You know those writing assignments in the school language textbooks? The ones where you are supposed to choose one of the topics on the list, develop it into a paragraph or essay or report? I don’t know how else textbooks would teach writing, but there is something about an assignment to write that causes the brain to glaze over.
I remember this distinctly from my own school days. I wrote pages and pages of descriptions to my best friend every week, then came the chapter on composition in the grammar book, “Using only three expressive sentences, describe a place and see if your classmates can guess what you are talking about.” And we would sit there and stare into space for fifteen minutes, just trying to come up with a place that could be described suitably.
Flash forward. I make my children do writing assignments. Books reports? You betcha. Paragraphs? Poems? Yup and yup. I don’t really worry about how long they stare into space in despair. Maybe this is totally the wrong approach, what with delight driven learning and all. I just have a hunch that doing stuff that feels hard is actually kind of good for us.
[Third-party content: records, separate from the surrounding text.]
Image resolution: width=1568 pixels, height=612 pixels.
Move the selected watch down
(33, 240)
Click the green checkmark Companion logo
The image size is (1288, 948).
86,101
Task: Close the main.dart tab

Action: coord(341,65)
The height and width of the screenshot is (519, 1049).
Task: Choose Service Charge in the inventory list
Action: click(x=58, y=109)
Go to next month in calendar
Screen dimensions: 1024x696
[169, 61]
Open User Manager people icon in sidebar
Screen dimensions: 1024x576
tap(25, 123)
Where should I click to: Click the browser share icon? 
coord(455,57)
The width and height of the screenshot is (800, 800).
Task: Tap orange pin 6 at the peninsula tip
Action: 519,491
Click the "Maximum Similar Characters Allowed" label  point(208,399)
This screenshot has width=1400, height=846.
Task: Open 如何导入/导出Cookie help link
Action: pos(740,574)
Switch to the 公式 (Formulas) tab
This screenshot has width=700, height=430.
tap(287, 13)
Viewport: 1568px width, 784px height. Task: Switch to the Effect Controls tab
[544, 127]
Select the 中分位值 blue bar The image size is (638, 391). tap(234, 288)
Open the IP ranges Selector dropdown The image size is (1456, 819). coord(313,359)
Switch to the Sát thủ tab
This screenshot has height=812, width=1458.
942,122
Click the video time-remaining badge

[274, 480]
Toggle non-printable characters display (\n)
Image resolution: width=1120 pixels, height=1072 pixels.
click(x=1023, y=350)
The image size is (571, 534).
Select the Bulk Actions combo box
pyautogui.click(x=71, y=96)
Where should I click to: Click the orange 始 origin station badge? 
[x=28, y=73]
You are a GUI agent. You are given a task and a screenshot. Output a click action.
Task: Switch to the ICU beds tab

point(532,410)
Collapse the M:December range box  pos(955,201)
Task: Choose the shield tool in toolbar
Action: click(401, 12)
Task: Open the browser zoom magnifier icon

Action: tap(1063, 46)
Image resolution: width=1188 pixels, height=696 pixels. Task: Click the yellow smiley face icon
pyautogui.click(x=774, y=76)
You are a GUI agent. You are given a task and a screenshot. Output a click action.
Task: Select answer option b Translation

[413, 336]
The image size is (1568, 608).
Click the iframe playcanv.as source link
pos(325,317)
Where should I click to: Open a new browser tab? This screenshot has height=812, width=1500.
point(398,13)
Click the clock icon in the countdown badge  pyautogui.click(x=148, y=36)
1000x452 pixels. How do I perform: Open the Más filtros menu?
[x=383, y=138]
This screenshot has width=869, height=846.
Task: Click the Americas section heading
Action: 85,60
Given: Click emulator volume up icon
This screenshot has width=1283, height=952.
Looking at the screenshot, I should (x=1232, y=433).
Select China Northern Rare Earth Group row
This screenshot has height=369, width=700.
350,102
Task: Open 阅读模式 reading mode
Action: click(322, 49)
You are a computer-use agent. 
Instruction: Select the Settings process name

Last week my third grader was supposed to write about camels at an oasis, just a simple imaginary story. She did not feel like it. I mean, camels are so boring. She stewed and fretted and looked at her sister’s story about a ladybug with three spots.
“Please, may I write about ladybugs instead of camels? That would be a lot more fun.” Here I perceived a bit of irrationality.
“No, honey, I think you should push through and do the assignment. You can write two stories if you want.” (Note to mean-mom haters: I do not apologize. It’s just the sort of person I am. You can be your sort of parent.) I calmly continued my work at my desk and when I stole a side long glance at my little girl, she was resigned, writing diligently at her desk. It went from the required paragraph to another and another. I was duly impressed.
Here is what she wrote.
What can I say? My daughter is a diplomat. But so am I. I followed my own delight-driven path, fixed 37 misspellings for her, and typed it up nicely. We both won.